Description
This is a Multiclass classification model which classifies arguments in legal discourse. These are the following classes: subsumption
, definition
, conclusion
, other
.
Predicted Entities
subsumption
, definition
, conclusion
, other
How to use
documentAssembler = nlp.DocumentAssembler()\
.setInputCol("text")\
.setOutputCol("document")
tokenizer = nlp.Tokenizer()\
.setInputCols(["document"])\
.setOutputCol("token")
embeddings = nlp.RoBertaEmbeddings.pretrained("roberta_embeddings_legal_roberta_base", "en")\
.setInputCols(["document", "token"])\
.setOutputCol("embeddings")\
.setMaxSentenceLength(512)
embeddingsSentence = nlp.SentenceEmbeddings()\
.setInputCols(["document", "embeddings"])\
.setOutputCol("sentence_embeddings")\
.setPoolingStrategy("AVERAGE")
docClassifier = legal.ClassifierDLModel.pretrained("legclf_argument_mining","en", "legal/models")\
.setInputCols(["sentence_embeddings"])\
.setOutputCol("category")
nlpPipeline = nlp.Pipeline(stages=[
documentAssembler,
tokenizer,
embeddings,
embeddingsSentence,
docClassifier
])
df = spark.createDataFrame([["There is therefore no doubt – and the Government do not contest – that the measures concerned in the present case ( the children 's continued placement in foster homes and the restrictions imposed on contact between the applicants and their children ) amounts to an “ interference ” with the applicants ' rights to respect for their family life ."]]).toDF("text")

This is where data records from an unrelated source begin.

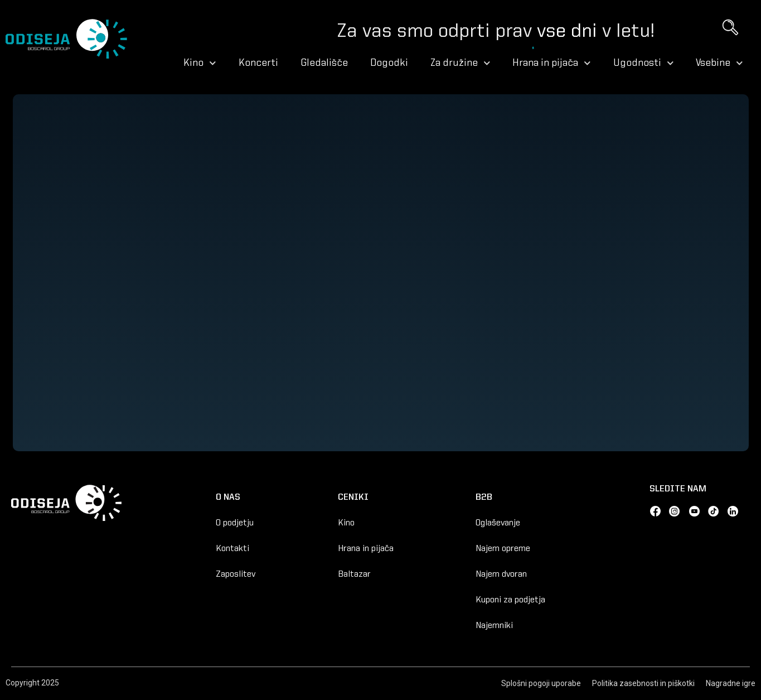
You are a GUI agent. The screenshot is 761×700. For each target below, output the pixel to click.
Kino (200, 63)
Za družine (461, 63)
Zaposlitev (235, 575)
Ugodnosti (643, 63)
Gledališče (324, 63)
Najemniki (494, 626)
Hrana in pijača (551, 63)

model = nlpPipeline.fit(df)
result = model.transform(df)
result.select("text", "category.result").show()
Results
+--------------------+-------------+
| text| result|
+--------------------+-------------+
|There is therefor...|[subsumption]|
+--------------------+-------------+
Model Information
Model Name: | legclf_argument_mining |
Compatibility: | Legal NLP 1.0.0+ |
License: | Licensed |
Edition: | Official |
Input Labels: | [sentence_embeddings] |
Output Labels: | [class] |
Language: | en |
Size: | 22.2 MB |
References
Train dataset available here
Benchmarking
label precision recall f1-score support
conclusion 0.93 0.79 0.85 52
definition 0.87 0.81 0.84 58
other 0.88 0.88 0.88 57
subsumption 0.64 0.79 0.71 52
accuracy - - 0.82 219
macro-avg 0.83 0.82 0.82 219
weighted-avg 0.83 0.82 0.82 219